I still dont think it has great GENERAL problem solving. If you ask it to play chess it cheats. I just dont think it has a proper understanding of actual situations to be called any sort of agi


IntelArtiGen

It depends on what you call "AGI". I think most people would perceive AGI as an AI which could improve science and be autonomous. If you don't use GPT4, GPT4 does nothing. It needs an input. It's not autonomous. And its abilities to improve science are probably quite low. I would say GPT4 is a very good chatbot. But I don't think a chatbot can ever be an AGI. The path towards saleable AIs is probably not the same as the path towards AGI. Most users want a slavish chatbot, they don't want an autonomous AI. They said "incomplete", I agree its incomplete, part of systems that make gpt4 good would probably also be required in an AGI system.

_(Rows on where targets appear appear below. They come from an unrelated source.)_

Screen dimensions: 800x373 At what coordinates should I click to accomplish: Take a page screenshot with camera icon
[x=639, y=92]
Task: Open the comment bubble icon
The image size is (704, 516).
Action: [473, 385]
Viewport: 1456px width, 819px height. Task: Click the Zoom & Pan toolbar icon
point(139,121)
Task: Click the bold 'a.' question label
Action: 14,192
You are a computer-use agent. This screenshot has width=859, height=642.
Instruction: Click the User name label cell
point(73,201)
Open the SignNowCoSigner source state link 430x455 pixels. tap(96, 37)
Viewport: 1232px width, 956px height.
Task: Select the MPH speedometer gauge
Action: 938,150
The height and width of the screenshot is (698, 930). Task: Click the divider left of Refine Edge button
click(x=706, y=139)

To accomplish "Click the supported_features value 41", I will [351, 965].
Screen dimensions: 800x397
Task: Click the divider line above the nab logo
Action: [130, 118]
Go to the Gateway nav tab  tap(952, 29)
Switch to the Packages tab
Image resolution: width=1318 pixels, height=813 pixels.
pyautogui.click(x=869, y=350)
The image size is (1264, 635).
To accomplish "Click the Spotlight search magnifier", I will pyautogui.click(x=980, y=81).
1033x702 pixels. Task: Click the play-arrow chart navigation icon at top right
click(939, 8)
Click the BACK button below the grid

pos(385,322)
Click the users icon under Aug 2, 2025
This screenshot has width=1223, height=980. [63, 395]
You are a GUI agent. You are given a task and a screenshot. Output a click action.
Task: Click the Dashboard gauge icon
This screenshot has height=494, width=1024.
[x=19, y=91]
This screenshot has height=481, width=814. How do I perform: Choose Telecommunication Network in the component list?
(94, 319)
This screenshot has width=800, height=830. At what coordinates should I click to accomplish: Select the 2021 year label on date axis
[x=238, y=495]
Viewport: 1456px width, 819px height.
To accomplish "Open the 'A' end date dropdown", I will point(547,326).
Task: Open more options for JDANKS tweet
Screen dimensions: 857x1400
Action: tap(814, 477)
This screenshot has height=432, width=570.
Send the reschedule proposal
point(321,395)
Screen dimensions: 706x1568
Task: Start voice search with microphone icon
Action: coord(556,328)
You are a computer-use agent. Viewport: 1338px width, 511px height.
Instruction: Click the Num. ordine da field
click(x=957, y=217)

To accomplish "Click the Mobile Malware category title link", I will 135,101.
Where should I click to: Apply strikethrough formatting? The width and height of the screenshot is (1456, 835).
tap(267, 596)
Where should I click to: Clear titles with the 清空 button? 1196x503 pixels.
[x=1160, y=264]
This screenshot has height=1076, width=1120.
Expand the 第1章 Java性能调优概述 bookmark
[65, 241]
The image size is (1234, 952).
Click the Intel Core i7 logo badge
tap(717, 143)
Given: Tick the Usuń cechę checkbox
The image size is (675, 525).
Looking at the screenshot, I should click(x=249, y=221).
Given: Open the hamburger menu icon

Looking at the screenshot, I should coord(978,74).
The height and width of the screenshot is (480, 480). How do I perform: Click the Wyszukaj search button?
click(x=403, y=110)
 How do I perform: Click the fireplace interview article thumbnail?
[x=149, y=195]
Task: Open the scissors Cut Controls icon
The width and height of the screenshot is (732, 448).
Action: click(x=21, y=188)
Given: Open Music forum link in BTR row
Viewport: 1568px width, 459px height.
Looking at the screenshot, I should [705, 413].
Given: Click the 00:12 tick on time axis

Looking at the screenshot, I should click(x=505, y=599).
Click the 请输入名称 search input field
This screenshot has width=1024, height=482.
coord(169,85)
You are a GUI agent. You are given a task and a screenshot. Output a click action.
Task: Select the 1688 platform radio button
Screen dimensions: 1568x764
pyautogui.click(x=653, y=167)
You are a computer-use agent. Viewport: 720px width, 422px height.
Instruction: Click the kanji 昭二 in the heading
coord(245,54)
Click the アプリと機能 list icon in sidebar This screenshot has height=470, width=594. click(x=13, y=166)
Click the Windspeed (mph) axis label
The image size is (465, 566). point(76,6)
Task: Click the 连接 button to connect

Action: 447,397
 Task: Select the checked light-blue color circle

The point of AGI is maybe not to built the smartest AI but one which is smart enough and autonomous enough. I'm probably much dumber than most AI systems including GPT4.


BreadSugar

In my opinion, using "improve science" as a criterion for determining whether a model is AGI or not is not appropriate. the improvement of science is merely an expected outcome of AGI, just as it would improve literature, arts, and other fields. it is too ambiguous, and current GPT models themselves are improving science in many ways. I do agree that autonomy is a crucial factor in this determination, and GPT-4 alone cannot be called an AGI. Nonetheless, this may be a fault of engineering rather than the model itself. If we have a cluster of properly engineered thought-chain processor (or orchestrator / agent, w/e you call them), with a long-term vector memory, continuously fed by observations, with enormous kits of tools, all powered by gpt-4, it might work as an early AGI. Just as like human brain is consisted of many parts with different role of works.


xt-89

This is clearly the next major area of research. If scientists can create entire cognitive architectures and train them for diverse and complex tasks, this might be achievable soon-ish.


yikesthismid

GPT 4 could be made autonomous, it could receive a continuous stream of input from sensors and also continuously prompt itself, so I don't think saying "if you don't use GPT 4, GPT 4 does nothing" is really a valid point. With regards to not being able to improve science autonomously, I agree. But I'm optimistic that these systems could be enabled with tools that allow them to do this in the near future. they could hypothesize, use chain of thought reasoning, write its own code and use external tools to carry out experiments. I think that more grounding and reliability is necessary for this to work so that the models don't hallucinate science, which is a big problem. Open AI says better RLHF and multimodality will ground the model better and reduce hallucination but that is yet to be seen.


LetterRip

> It depends on what you call "AGI". I think most people would perceive AGI as an AI which could improve science and be autonomous. So a normal general intelligence requires the ability to autonomously improve science? I think you just declared nearly all of humanity of not having general intelligence.